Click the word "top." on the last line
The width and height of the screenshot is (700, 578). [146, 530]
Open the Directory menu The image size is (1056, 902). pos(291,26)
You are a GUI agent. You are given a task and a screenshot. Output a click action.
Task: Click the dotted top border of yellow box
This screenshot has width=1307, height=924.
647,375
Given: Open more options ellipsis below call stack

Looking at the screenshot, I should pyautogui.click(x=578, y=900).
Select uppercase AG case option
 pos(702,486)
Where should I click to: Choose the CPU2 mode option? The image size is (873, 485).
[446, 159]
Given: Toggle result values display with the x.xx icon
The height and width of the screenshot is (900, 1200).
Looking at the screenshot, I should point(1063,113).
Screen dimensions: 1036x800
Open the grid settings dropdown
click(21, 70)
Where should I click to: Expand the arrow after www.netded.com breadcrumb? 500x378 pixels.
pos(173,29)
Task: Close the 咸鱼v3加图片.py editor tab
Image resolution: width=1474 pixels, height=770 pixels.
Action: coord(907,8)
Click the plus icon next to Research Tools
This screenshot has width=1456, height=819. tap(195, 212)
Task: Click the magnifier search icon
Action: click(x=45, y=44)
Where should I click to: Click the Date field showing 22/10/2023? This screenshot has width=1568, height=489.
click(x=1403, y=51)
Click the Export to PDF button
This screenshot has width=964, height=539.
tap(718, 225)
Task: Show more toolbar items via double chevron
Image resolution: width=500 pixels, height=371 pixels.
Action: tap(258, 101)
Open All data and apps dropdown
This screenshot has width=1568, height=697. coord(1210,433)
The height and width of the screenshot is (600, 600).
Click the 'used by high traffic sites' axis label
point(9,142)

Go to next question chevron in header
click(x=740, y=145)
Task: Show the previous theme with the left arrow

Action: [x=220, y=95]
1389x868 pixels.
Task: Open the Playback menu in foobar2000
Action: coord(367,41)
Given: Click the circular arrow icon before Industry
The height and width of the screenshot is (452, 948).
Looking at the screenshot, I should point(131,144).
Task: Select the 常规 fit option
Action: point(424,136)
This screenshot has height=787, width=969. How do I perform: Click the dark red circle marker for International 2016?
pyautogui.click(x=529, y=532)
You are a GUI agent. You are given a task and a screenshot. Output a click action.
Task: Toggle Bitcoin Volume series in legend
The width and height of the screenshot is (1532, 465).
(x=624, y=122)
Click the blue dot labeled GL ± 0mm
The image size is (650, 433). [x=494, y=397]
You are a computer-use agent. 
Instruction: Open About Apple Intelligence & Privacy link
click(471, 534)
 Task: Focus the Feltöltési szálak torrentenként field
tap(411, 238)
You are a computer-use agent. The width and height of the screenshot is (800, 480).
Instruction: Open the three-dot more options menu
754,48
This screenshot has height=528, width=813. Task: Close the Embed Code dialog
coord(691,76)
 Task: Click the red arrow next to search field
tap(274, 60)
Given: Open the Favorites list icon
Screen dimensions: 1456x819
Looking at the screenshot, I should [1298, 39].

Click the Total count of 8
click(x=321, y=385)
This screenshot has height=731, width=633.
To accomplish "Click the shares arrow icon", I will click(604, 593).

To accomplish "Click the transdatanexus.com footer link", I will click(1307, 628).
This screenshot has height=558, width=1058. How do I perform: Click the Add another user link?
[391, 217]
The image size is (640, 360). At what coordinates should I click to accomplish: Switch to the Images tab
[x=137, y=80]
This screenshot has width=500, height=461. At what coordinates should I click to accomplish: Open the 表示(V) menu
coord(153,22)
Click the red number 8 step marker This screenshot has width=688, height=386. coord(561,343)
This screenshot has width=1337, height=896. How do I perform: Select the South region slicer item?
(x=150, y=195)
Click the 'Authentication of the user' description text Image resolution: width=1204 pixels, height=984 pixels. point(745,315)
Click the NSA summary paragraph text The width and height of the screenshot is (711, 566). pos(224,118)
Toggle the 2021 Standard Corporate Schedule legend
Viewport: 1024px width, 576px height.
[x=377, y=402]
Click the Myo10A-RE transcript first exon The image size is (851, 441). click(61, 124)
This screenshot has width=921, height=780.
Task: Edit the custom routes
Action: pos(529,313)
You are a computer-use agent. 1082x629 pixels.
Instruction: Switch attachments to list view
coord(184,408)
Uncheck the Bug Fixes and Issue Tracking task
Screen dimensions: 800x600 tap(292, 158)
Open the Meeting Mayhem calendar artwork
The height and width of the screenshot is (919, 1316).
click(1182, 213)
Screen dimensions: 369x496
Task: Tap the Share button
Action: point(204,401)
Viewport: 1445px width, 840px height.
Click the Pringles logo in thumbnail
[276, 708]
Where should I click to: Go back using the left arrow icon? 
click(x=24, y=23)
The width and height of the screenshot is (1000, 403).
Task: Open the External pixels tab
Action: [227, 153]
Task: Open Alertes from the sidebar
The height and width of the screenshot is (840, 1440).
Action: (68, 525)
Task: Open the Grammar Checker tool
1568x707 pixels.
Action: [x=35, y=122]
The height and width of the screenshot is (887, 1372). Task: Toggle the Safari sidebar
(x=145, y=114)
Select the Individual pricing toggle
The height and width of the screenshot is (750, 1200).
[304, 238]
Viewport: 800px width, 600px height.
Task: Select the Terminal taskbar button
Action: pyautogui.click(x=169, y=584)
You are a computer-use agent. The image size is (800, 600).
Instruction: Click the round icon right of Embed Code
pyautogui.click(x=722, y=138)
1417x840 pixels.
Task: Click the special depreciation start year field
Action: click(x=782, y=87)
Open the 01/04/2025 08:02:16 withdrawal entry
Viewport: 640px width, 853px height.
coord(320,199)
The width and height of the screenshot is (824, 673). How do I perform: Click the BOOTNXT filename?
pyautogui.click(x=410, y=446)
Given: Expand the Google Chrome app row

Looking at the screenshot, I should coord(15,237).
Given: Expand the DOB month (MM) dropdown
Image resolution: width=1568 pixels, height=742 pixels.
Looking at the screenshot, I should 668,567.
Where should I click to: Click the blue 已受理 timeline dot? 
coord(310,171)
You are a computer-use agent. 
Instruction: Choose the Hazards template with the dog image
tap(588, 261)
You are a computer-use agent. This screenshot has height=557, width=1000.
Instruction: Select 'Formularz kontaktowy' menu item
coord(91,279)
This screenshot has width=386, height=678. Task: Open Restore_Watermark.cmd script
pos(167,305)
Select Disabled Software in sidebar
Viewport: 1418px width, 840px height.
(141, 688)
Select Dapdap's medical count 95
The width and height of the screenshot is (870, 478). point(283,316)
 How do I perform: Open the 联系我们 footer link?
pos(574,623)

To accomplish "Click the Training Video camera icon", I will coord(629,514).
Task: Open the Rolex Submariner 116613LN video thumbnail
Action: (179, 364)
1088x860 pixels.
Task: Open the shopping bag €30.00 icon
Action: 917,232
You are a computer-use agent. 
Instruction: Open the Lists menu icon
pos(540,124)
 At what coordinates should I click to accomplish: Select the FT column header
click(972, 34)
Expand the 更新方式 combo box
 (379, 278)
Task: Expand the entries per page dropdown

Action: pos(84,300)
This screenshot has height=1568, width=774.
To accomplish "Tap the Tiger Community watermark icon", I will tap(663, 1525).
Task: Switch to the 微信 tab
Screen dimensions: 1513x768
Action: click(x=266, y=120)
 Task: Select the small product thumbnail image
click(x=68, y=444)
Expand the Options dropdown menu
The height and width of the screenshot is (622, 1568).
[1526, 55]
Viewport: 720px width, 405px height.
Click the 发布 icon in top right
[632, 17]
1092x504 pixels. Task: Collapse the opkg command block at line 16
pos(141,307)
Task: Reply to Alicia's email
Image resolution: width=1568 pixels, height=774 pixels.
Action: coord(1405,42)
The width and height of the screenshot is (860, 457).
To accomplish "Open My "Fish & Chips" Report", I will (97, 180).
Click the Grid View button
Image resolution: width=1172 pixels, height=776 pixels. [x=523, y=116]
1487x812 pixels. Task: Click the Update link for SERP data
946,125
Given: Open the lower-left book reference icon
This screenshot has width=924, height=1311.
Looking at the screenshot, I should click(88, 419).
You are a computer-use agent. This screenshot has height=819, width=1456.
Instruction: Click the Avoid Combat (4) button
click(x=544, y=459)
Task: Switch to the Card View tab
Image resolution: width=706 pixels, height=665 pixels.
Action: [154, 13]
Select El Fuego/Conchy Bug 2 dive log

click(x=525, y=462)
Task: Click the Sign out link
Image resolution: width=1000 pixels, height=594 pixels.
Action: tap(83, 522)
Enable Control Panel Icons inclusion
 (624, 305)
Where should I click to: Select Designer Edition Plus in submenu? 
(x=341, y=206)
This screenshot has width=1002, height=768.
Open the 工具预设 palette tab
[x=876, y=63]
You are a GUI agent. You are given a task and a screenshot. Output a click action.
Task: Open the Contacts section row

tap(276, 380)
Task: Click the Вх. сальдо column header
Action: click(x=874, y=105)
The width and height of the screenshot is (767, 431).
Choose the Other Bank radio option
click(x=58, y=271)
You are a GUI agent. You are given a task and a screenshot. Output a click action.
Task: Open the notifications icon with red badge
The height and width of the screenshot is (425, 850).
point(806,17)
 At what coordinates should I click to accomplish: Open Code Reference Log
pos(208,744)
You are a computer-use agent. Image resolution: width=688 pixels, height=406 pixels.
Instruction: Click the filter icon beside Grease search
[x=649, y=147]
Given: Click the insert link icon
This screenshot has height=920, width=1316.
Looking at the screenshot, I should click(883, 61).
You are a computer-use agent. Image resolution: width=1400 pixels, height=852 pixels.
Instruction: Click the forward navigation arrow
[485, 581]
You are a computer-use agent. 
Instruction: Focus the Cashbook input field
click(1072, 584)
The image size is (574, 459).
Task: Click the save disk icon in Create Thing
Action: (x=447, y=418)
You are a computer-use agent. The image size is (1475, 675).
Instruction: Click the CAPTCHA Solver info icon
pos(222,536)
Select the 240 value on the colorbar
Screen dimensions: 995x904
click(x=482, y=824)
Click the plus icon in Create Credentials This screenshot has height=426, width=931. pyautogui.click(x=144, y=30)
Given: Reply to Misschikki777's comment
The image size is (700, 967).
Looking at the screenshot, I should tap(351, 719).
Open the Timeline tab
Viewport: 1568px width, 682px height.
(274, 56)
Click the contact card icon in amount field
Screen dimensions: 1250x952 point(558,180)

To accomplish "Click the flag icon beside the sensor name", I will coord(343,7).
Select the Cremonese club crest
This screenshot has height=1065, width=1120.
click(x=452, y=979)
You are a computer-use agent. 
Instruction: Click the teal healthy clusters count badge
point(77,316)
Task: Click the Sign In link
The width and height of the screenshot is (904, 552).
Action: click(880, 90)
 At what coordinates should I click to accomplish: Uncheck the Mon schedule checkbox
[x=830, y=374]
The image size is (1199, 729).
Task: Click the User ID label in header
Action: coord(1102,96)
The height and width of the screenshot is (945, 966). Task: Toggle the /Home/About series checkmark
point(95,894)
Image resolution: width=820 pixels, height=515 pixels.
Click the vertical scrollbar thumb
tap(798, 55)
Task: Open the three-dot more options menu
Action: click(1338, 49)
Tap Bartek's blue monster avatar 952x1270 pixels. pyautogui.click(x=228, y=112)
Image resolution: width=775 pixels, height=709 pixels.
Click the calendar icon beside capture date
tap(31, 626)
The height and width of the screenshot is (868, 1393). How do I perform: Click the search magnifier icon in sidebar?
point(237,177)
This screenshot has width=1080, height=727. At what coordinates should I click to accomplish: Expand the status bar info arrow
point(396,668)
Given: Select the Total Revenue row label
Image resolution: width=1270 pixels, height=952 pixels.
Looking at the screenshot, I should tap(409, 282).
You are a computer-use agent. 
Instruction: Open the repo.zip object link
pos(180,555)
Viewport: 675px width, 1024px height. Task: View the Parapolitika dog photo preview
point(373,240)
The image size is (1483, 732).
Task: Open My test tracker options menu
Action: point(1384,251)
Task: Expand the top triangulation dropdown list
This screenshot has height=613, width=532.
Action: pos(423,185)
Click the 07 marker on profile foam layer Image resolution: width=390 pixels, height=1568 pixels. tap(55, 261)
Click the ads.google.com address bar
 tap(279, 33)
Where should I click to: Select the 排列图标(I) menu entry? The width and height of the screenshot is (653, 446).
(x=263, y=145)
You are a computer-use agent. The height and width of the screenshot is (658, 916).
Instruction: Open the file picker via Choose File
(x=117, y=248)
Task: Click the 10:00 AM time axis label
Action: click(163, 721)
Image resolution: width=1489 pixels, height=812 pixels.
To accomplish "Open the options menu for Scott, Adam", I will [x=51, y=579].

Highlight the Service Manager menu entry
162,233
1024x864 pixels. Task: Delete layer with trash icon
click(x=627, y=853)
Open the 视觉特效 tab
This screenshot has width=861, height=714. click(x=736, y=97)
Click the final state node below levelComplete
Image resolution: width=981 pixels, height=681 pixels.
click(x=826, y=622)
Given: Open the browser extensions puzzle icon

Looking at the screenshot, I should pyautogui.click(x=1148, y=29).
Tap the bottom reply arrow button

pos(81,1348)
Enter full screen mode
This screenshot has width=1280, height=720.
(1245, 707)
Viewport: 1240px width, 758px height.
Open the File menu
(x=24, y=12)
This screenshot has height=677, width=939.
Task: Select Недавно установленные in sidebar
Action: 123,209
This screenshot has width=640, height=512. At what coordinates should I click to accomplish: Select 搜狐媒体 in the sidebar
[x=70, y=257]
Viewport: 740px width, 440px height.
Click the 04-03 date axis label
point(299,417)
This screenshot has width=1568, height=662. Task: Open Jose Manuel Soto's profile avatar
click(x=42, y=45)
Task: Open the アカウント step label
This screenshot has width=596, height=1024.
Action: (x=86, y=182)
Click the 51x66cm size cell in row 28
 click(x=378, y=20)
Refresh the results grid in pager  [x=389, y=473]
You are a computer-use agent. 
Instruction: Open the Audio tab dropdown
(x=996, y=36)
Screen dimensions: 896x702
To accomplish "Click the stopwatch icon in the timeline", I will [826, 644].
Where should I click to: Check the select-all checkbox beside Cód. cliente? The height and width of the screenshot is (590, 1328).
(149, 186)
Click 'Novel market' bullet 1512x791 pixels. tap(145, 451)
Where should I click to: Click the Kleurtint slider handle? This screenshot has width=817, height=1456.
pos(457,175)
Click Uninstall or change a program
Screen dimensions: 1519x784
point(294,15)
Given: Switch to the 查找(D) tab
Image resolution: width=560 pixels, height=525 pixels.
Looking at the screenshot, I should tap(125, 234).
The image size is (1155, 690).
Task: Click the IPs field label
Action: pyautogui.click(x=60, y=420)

══════

How many lines in the entries above contain the word "blue"? Reply with the number alone.

3